В свое время, до подписания этих двух соглашений, была масса инцидентов между нашими самолетами и кораблями: по недоразумению, по глупости или по прямому расчету. Но это были очень опасные инциденты. Они пахли конфликтом и даже войной. После заключения этих соглашений на опыте Сирии мы видим, что ни один россиянин не убил американца, ни один американец не убил россиянина. Эти соглашения работают, вот мы и предлагаем американцам по крайней мере начать переговоры о выработке таких соглашений и для киберпространства. И дальше эти соглашения могли бы, если их удастся достичь, стать хорошим прецедентом и для других стран. Госдепартаменту это предложение было передано.
Увы, американцы, отягощенные своими внутренними разборками, пока на такие переговоры не пошли. Надеюсь, что после визита [госсекретаря США Майкла] Помпео к нам и разговоров с руководством нашей страны, а также опираясь на итоги доклада [спецпрокурора Роберта] Мюллера, американская администрация теперь будет свободна в проведении важных для безопасности обеих стран двусторонних переговоров с нами, в том числе по этой теме.
— В недавней статье вы писали, что без диалога в киберсфере США и Россия могут столкнуться с угрозой масштаба нового Карибского кризиса. Вы считаете, что действительно угроза так велика, что может привести к ядерной войне?
— Я не хочу говорить о том, что эта угроза непременно приведет к ядерной войне. Я хочу сказать о другом. Не только для России и США, но и для других стран ситуация в киберпространстве очень опасная: существует международно-правовой беспредел, когда страны принимают доктрины, основанные на превентивных киберударах, когда нет четкого международного права, регулирующего этот вопрос, когда Совет Безопасности ООН фактически не уполномочен разбирать инциденты в информационном пространстве.
В одном из положений кодекса, о котором я говорил раньше, говорится, что нельзя использовать посредников для нанесения киберударов по другим странам. Это важное положение. Государства несут ответственность за все, что происходит в их информационном пространстве и исходит из их информационного пространства, то есть с их территории. В этой связи, естественно, нам важно не допустить, чтобы в отношениях США и России были провокации, от кого бы они ни исходили, способные втянуть нас в конфронтацию. А уже масштаб эта конфронтация может принести в принципе неограниченный.
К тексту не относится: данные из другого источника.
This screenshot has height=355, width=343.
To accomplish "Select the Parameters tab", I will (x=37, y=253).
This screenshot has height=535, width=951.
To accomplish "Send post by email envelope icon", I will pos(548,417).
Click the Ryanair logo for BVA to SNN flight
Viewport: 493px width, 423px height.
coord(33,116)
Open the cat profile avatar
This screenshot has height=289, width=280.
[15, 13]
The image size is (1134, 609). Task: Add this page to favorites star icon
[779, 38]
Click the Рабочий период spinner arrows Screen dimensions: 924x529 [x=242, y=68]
Поэтому столь важно и приоритетно договариваться, вырабатывать правила поведения, заключать соглашения, быть прозрачными друг для друга, как, собственно, сумели сделать наши страны в аналогичной тяжелой ситуации в 70-е годы. Тогда был выработан целый комплекс соглашений, позволяющий стабилизировать ситуацию и в двустороннем плане, и в международном масштабе в целом, и избежать конфронтаций в области ядерных технологий.
— Работает ли механизм прямого диалога на случай киберинцидентов между Россией и США?
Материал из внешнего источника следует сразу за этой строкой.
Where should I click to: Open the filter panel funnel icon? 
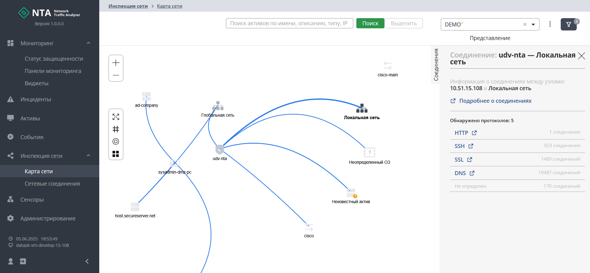coord(568,24)
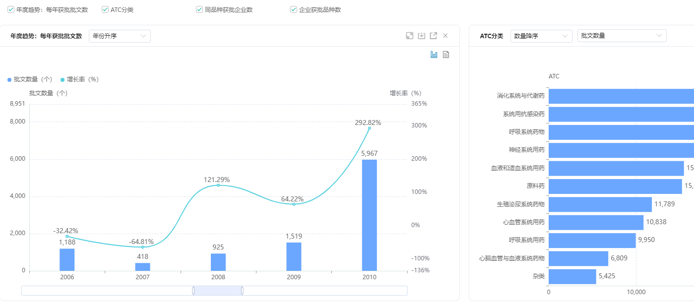
Task: Close the yearly trend chart panel
Action: pos(445,36)
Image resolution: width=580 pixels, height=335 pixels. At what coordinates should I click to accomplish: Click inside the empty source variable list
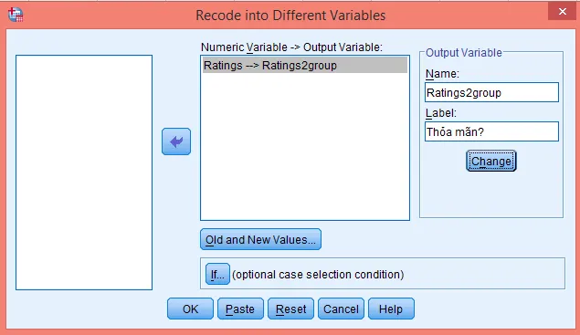click(84, 173)
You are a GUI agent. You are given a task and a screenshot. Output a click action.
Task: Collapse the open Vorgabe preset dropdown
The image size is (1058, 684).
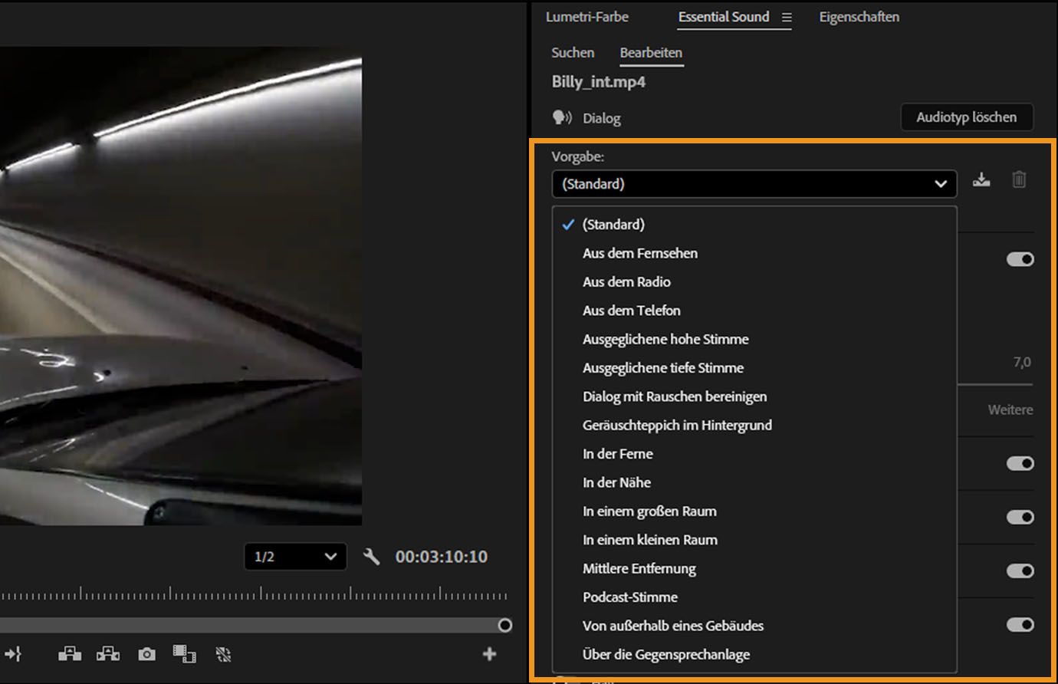(941, 184)
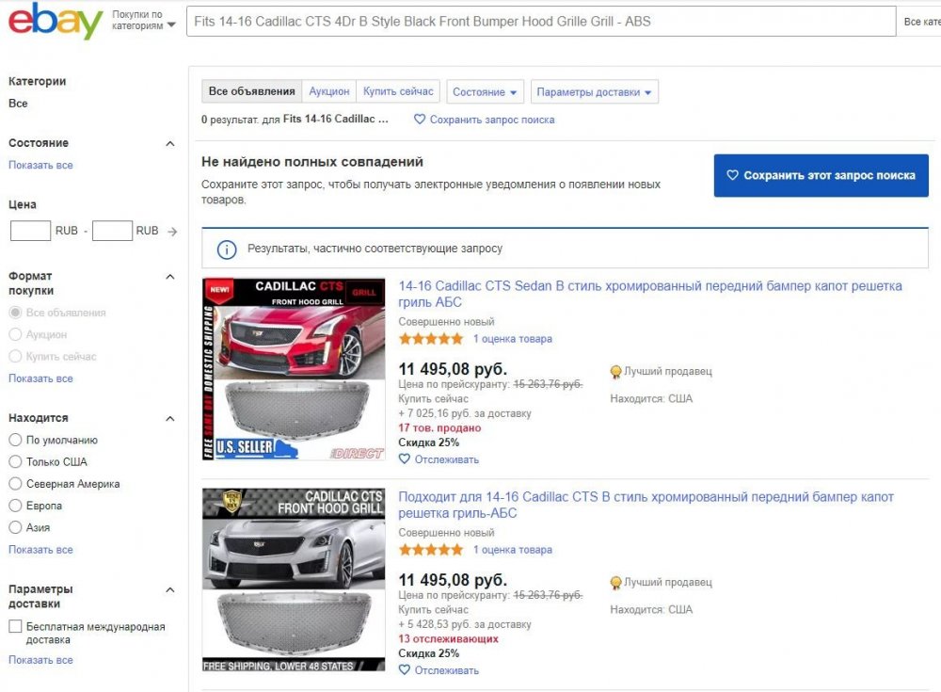Screen dimensions: 941x692
Task: Open the Параметры доставки dropdown
Action: click(594, 92)
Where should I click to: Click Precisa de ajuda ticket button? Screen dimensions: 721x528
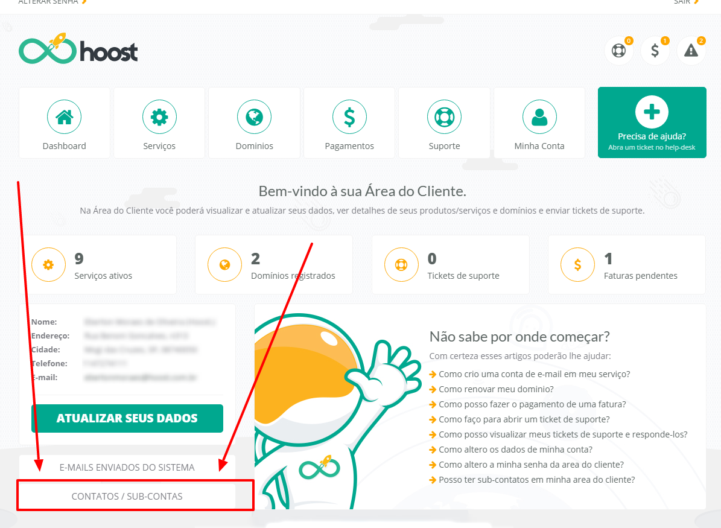652,122
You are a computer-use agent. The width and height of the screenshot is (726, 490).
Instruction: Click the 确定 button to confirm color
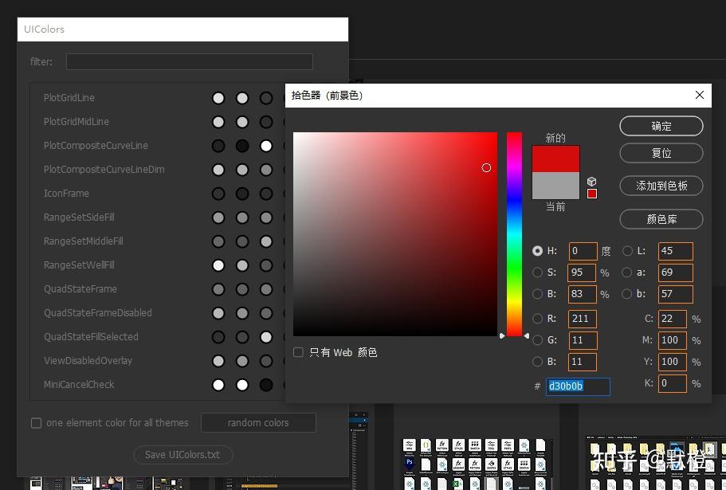pos(661,125)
— Он работает, эти соглашения никто не отменял. Эти соглашения оттестированы, оборудование работает. Все три уровня линий прямой связи задействованы — на политическом уровне, на уровне спецведомств и так далее. Это очень важные соглашения.
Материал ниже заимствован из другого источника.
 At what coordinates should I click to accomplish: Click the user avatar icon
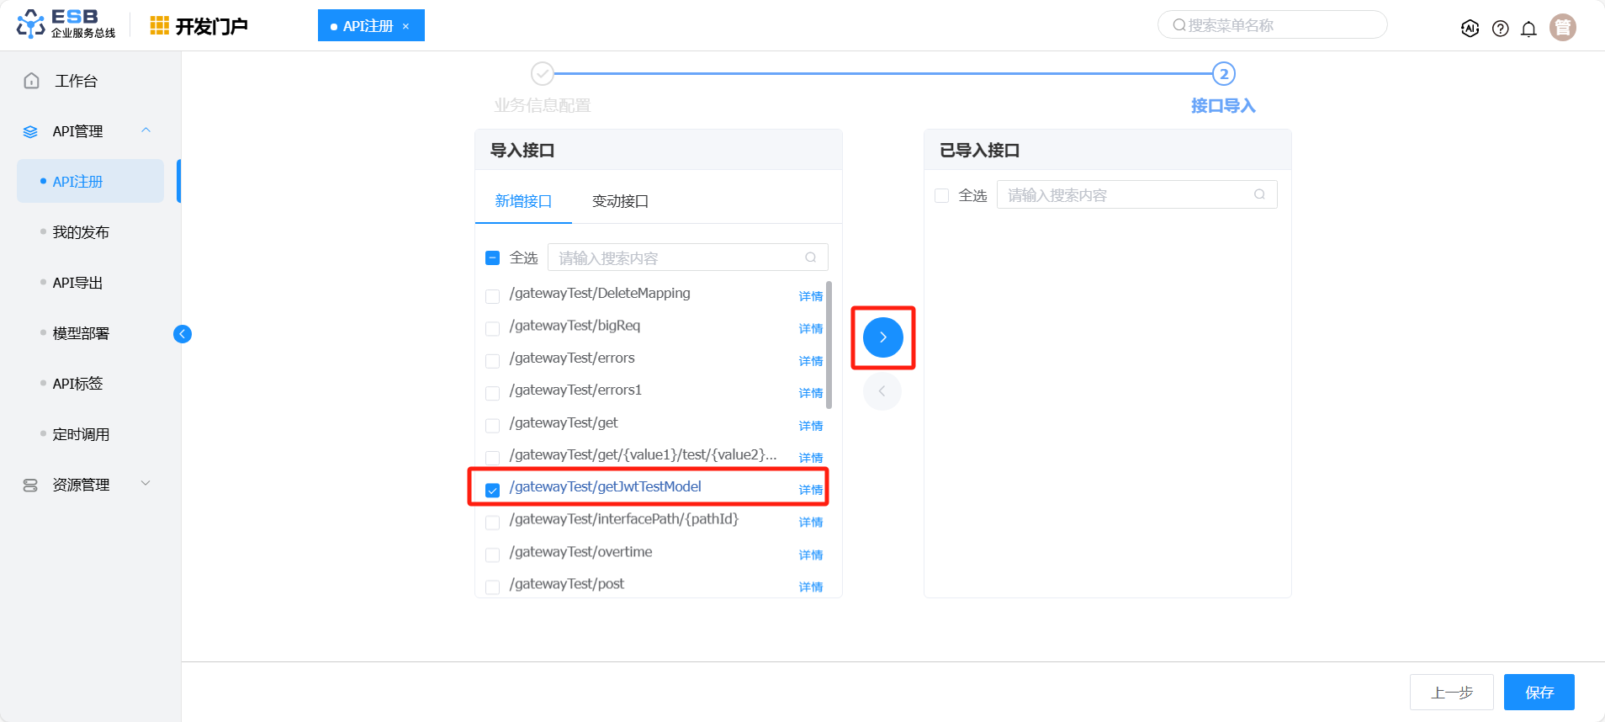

Более того, они не только работают, они уже заслужили определенную позитивную оценку, поскольку именно через эти соглашения мы предоставили США, еще даже до избрания [президента Дональда] Трампа, всю информацию, которую их СМИ ложно, фейково использовали против нас. И потом мы задействовали эти механизмы несколько раз для передачи требуемой США информации. Так что эти линии работают. Другое дело, что они могут использоваться более активно. Но для этого нужно желание обеих сторон.
— И они применялись и после 2016 года, несмотря на развернутую в США кампанию вокруг якобы вмешательства РФ в выборы?
— Они применялись и в 2016 году, и до инаугурации Трампа, насколько я знаю, по-моему, в январе 2017 года. Это постоянно работающие линии в тестовом режиме.